建议用塑料小培养瓶，一次性的那种，细胞更容易贴壁。

4、SOD测定方法的问题。

问：我要测细胞胞浆中SOD活性的变化，用722分光光度计测定，想请教如何处理细胞？是用细胞裂解液还是用超声细胞粉碎器粉碎细胞？还是先裂解液裂解后在超声粉碎？我用细胞裂解液做过，实验趋势出来了，但数值较小，是怎么回事呢？
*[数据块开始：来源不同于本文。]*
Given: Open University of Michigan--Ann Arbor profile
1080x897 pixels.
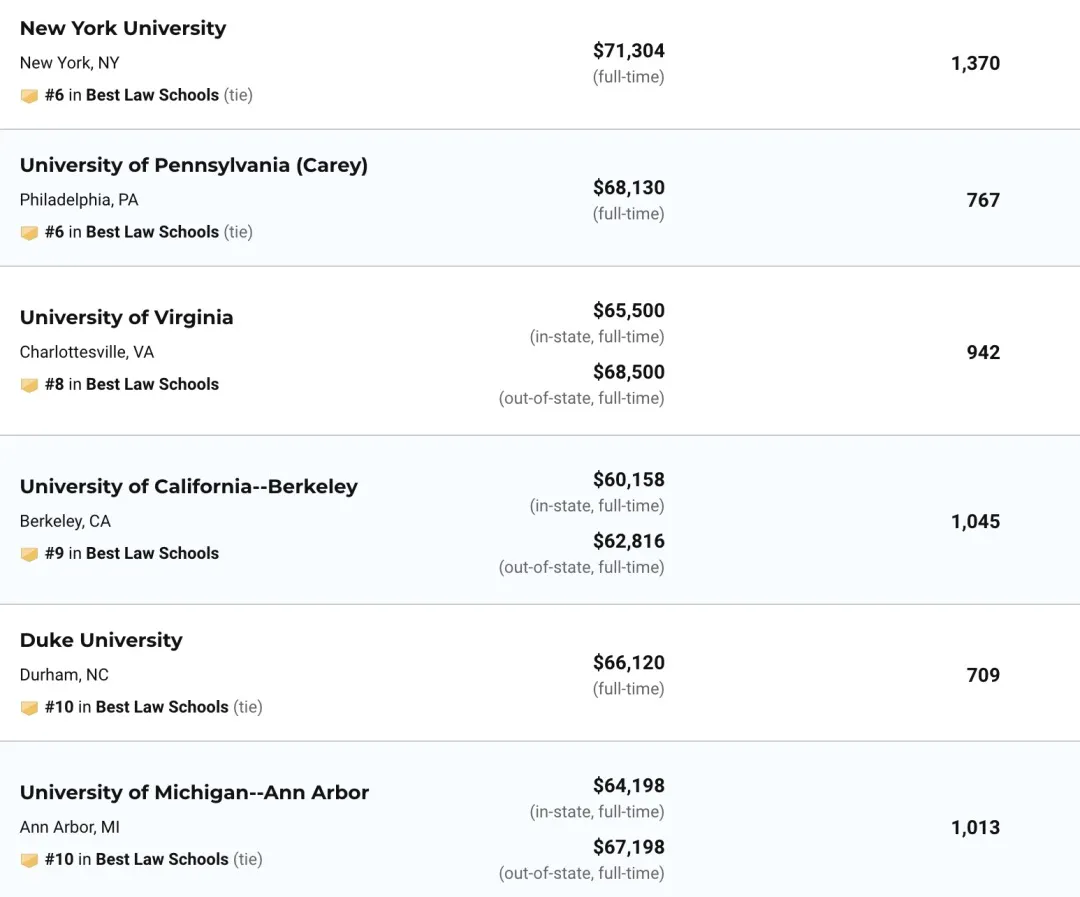Looking at the screenshot, I should [195, 792].
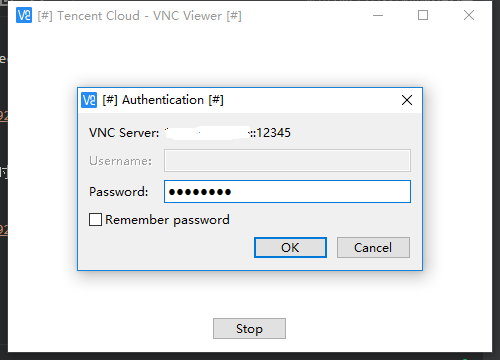Click the Remember password label text
This screenshot has width=500, height=360.
click(167, 220)
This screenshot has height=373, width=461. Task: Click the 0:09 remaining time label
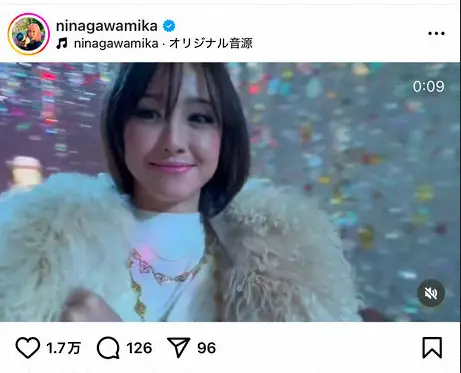click(x=428, y=87)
答：我测过细胞胞浆中的ALP活性，用的是超声细胞粉碎机破碎的细胞，数值还可以。你的数值较小，是否细胞密度小？你测的是比活性吗？有没有测蛋白浓度？

5、问：培养乳鼠心肌细胞需要200目尼龙滤网，怎么消毒？

答：用布包起来高压灭菌，我们用的是不锈钢筛网，放到盒子里跟手术器材一起高压灭菌。也很便宜。

6、抗氧化剂的选择问题。

问：我做细胞共培养实验，想选择一种抗氧化剂来阻断上清中大量的ROS，应该选择那种比较好呢？过氧化氢酶或是超氧化物歧化酶可以吗？

答：我做的是细胞的，用NAC，不过不知道你的上清可以用不。

7、问：成骨细胞功能检测的方法，除了ALP活性和钙结节染色计数还有哪些？

问：我实验最后一步准备检测矿化结节形成量，用钙结节染色计数法，但觉得实施起来难度很大，一是药物很多，检测浓度也很多；二是培养时间长，要18天，3天就要换液一次，工作量太大；三是结果靠目测，不太可靠。请问还有其他检测成骨细胞功能的方法吗？且周期短，实验仪器要求不高。

答：要不你就测细胞内钙离子浓度？测定细胞内钙离子浓度是成骨细胞一个指标啊！该指标可以反映成骨细胞摄取钙的能力。不过一般用得很少，我只见过一篇文章用过。我正在做矿化结节，我有三个药，每个药5个浓度。觉得还行，后面就是换液。